Records drawn from a dataset
##############################

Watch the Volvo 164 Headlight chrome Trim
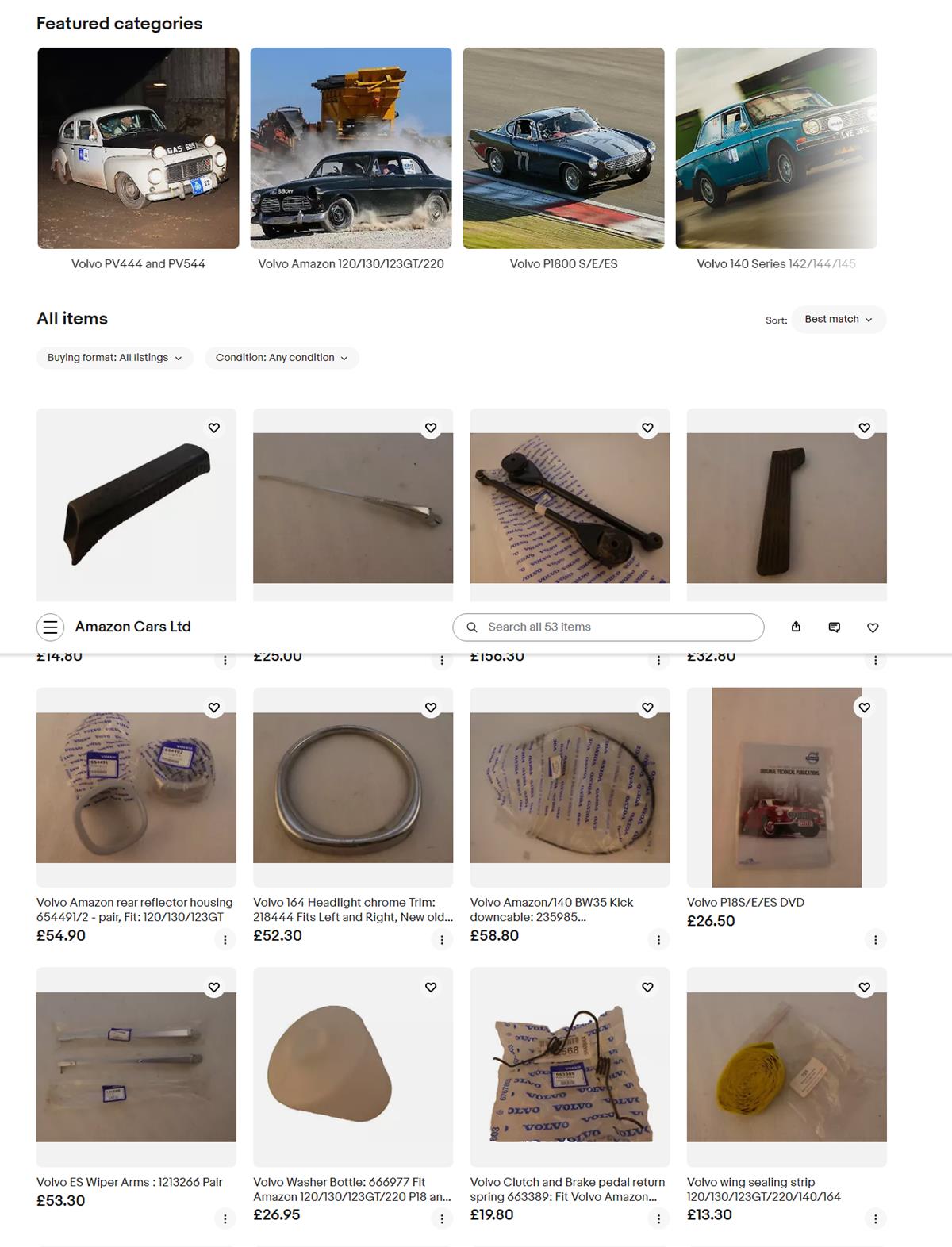The image size is (952, 1247). tap(431, 708)
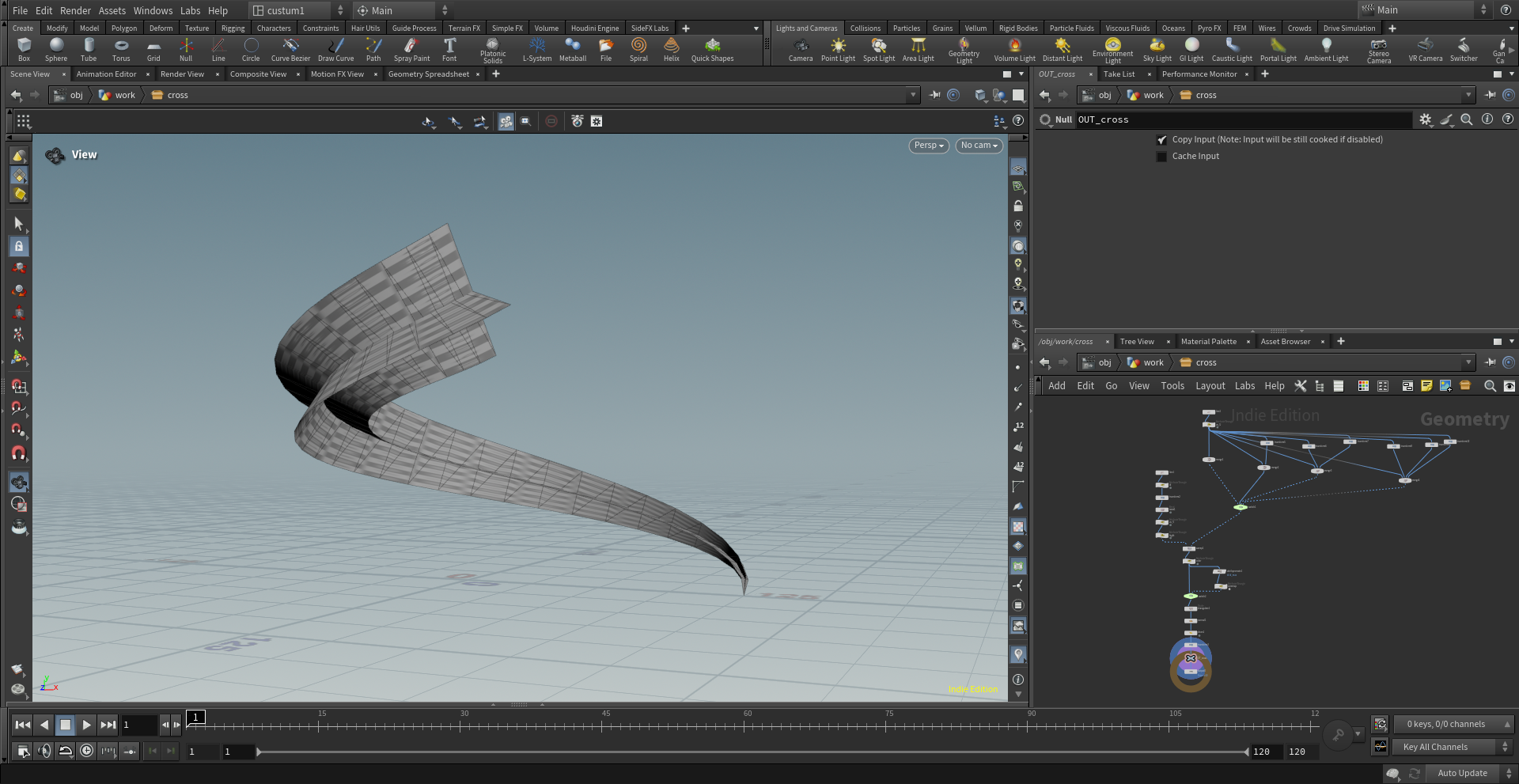Add a Camera from the shelf

pos(801,49)
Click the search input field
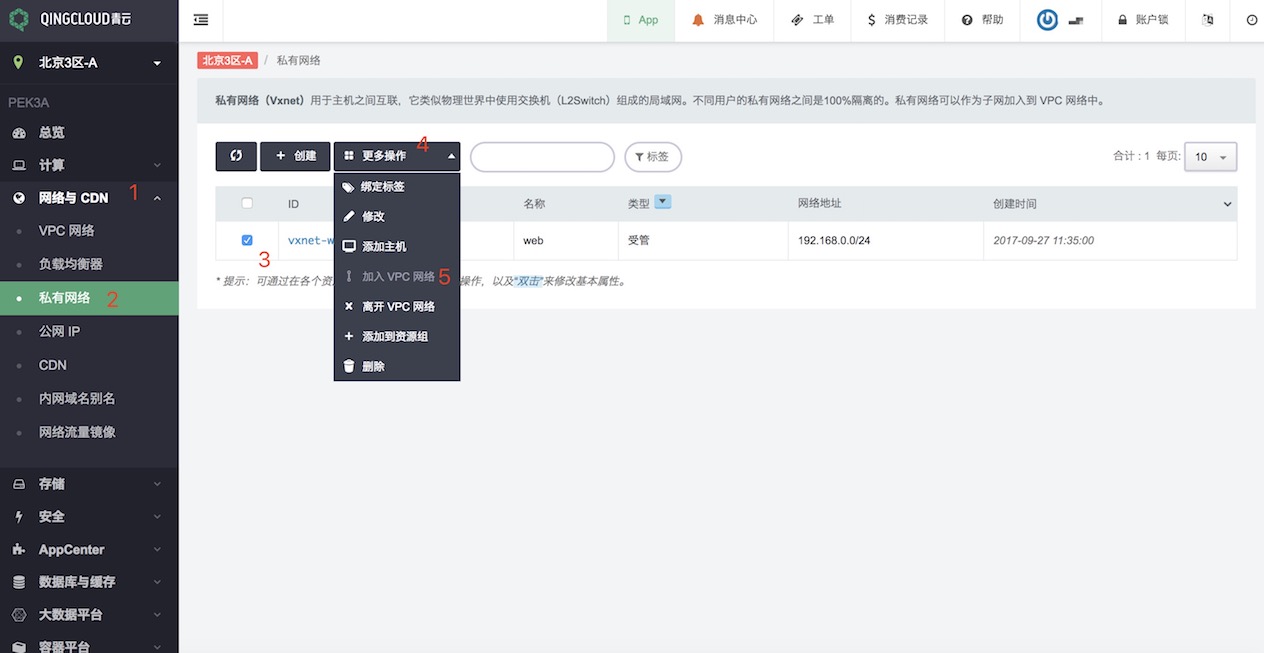The image size is (1264, 653). 541,157
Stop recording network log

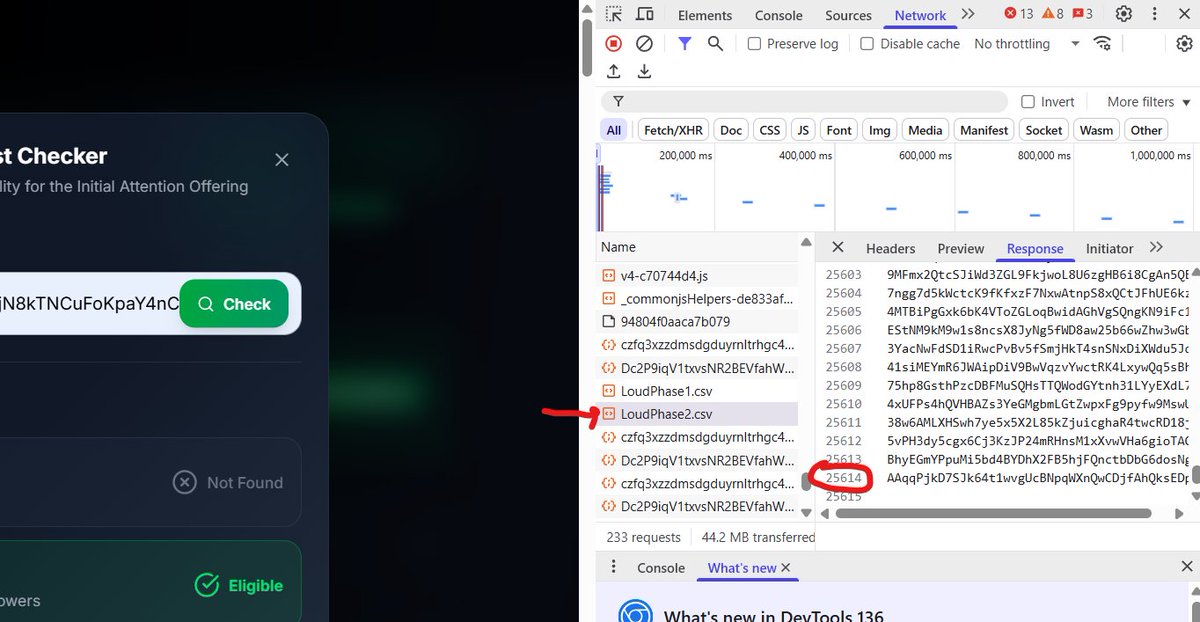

##############################

◆ ACTIVITY
Would you return the records exactly, keeping out every picture?

◆ REPLY
Watch the Volvo 164 Headlight chrome Trim
The image size is (952, 1247). tap(431, 708)
Add a Camera from the shelf

pos(801,49)
Click the search input field
The image size is (1264, 653). 541,157
Stop recording network log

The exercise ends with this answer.